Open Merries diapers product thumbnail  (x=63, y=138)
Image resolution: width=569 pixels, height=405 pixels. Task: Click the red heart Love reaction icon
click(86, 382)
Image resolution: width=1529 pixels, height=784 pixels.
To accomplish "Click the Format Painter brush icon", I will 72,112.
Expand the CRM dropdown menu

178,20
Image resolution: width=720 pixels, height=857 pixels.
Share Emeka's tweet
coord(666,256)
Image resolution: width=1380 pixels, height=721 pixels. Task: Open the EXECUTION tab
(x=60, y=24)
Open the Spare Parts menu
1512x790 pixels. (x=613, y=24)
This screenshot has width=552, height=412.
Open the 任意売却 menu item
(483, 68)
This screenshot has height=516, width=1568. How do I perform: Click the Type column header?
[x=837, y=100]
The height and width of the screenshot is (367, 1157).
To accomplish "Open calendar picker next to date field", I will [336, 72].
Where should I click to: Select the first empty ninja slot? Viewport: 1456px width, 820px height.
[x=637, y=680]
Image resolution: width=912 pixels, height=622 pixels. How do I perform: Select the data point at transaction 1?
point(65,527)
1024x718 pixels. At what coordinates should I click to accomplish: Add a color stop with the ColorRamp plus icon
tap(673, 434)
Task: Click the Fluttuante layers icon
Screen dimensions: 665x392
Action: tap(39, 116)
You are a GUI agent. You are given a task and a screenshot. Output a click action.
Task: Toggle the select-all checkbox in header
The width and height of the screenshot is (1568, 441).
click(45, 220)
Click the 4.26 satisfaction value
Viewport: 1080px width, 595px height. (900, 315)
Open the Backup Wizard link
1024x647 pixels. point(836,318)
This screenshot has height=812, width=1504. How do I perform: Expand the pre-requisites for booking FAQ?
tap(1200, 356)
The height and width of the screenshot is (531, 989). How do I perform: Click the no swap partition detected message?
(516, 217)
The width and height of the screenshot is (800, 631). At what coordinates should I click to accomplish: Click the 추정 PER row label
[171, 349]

______

When you reach the line that contains "The height and width of the screenshot is (367, 1157).", stop; output it and every line before it from the start of the data, exactly as written.

# RESULT OF THE TASK
Open Merries diapers product thumbnail  (x=63, y=138)
Image resolution: width=569 pixels, height=405 pixels. Task: Click the red heart Love reaction icon
click(86, 382)
Image resolution: width=1529 pixels, height=784 pixels.
To accomplish "Click the Format Painter brush icon", I will 72,112.
Expand the CRM dropdown menu

178,20
Image resolution: width=720 pixels, height=857 pixels.
Share Emeka's tweet
coord(666,256)
Image resolution: width=1380 pixels, height=721 pixels. Task: Open the EXECUTION tab
(x=60, y=24)
Open the Spare Parts menu
1512x790 pixels. (x=613, y=24)
This screenshot has width=552, height=412.
Open the 任意売却 menu item
(483, 68)
This screenshot has height=516, width=1568. How do I perform: Click the Type column header?
[x=837, y=100]
The height and width of the screenshot is (367, 1157).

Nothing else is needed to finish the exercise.